Latex can be thinned down with water or ammonia solution. Both work; off the shelf latex contains ammonia as a preservative (this is what gives it that lovely pong). Thinning your latex down a bit makes it clot less, but thinning it down too much makes it drip more and it takes a lot of layers to build up a decent skin.
Don't rot your sword!Avoid any oil-based paints and paints containing copper! Some metallic paints use actual copper as a pigment, which is really, really bad for your latex. There is often a list with the codes for the pigments used on the container, so you can check yourself.
Making the shiny!Metallic colours can either be mixed into the latex or drybrushed on top of a black latex skin. For gold or copper tones, mixing the colour into the latex can make it difficult to get the colour looking right, but for silvery colours this works fine. Mix some black with the silver to make the shine stand out more.
Drybrushing works like this: take some paint onto a brush, then empty the brush almost completely onto a handy bit of paper. With your mostly dry brush, brush the last remaining traces of paint onto your weapon. Acrylic paints work best for this since they remain somewhat flexible when dry. Use water soluble artist acrylics, and once again: make sure you don't get copper pigments! A lot of people swear by Citadel colours (Warhammer paints), these are basically acrylic paints made thinner so they're easier to use for miniatures.
Let's latex!Before adding the first coat of latex, make sure you have someplace to leave the weapon to dry where it won't bump into anything between coats. Especially avoid having it bump into any other weapons you might be working on: unfinished latex items pretty much bond instantly when they touch. For swords I often use some metal wire to make a hook around the grip, which tends to be the only part that doesn't get coated in latex.
Degrease the weapon with some ammonia or another degreaser. You can prime the weapon with a coat of thinned down contact adhesive if you like, this will make the latex stick to the foam better.

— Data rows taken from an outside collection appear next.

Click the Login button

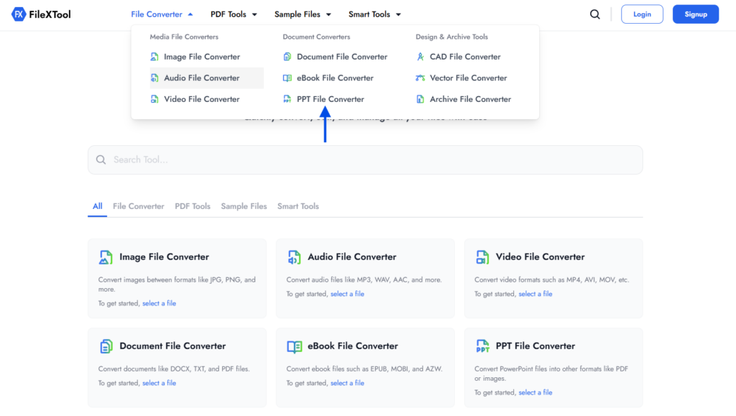click(642, 14)
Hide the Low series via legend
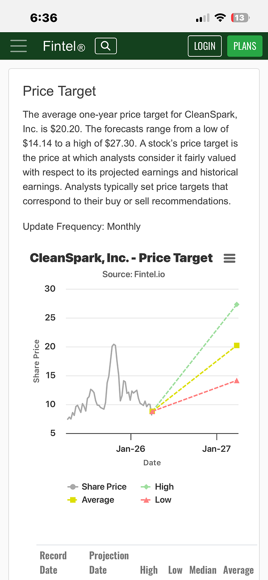Viewport: 268px width, 580px height. [x=156, y=500]
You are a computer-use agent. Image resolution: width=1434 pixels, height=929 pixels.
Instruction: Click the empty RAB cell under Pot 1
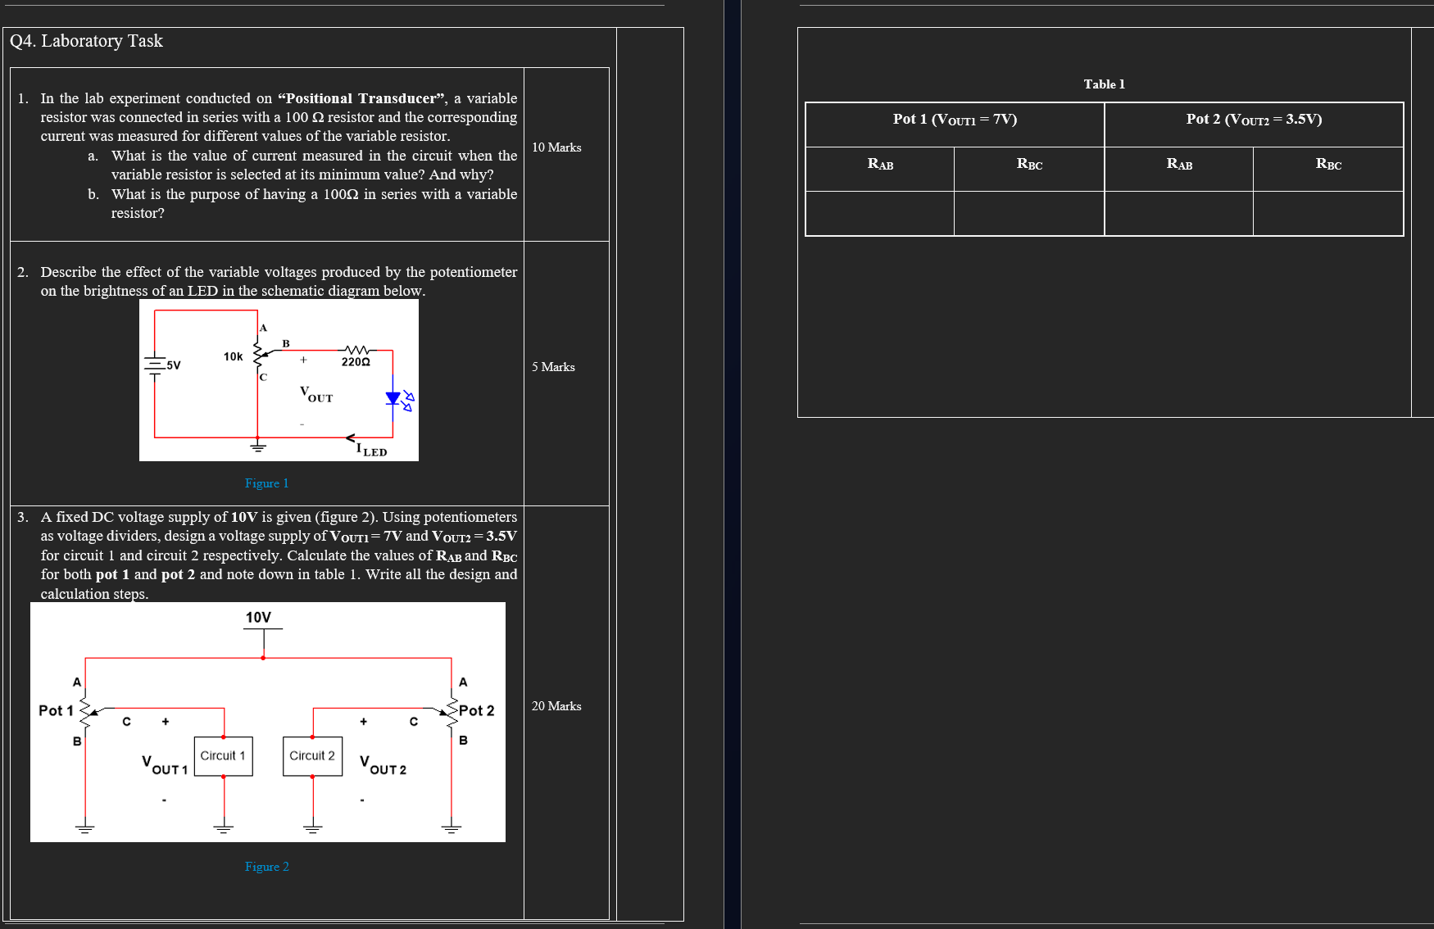(879, 213)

Some will tell you to use a new brush for each coat, and you could certainly do that. I still have the same brush I used five years ago though. Rub a bit of washing up liquid into the bristles before each coat, and rinse the brush out after, making sure to get rid of any little clots of latex left behind with an old toothbrush or a comb. My brush is about 1/2" wide.

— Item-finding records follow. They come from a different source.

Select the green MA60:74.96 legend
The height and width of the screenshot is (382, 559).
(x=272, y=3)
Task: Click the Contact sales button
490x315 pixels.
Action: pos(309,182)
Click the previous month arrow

While latexing, keep your brush wet. Don't try to cover the entire length of the blade with one stroke either. If you try to cover too much surface without dipping your brush back into the latex you're guaranteed clots. I make three or four short strokes with my brush before dipping. Use the edge of your brush to pick any clots off of the weapon as quickly as possible and wipe the clot off onto a bit of tissue or something else that is handy.
When the entire weapon is covered, hang it up to dry. Each coat needs to dry for about an hour, depending on the temperature. Warmer temperatures speed up the drying time, so if you're in a hurry you can use a hairdryer to try to whittle off a few minutes.

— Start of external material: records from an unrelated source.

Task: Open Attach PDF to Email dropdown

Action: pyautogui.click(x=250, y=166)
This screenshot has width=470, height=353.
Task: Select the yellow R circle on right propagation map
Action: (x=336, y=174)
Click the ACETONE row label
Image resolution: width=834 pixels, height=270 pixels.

And finally...After the last coat of latex is on, it is time to finish the weapon off. The simplest way is a dusting of talcum powder (this seals off the microscopic pores of the latex so it won't stick to other latex objects), perhaps with a spray of sillicone spray lubricant to bring out the shine. Tire wax (an automobile care product) can also be used to shine up a weapon.
Isoflex Special Primer is often recommended as a flexible varnish. I've seen it used on weapons, and it looks good, but I've never yet used it myself. It is nasty, nasty stuff, from what I've heard. The fumes are evil, it eats brushes and it is carcinogenic. Once it has been exposed to the moisture in the air it will start to set even if you keep the container tightly sealed. But I have yet to see a product that gives a better finish to weapons.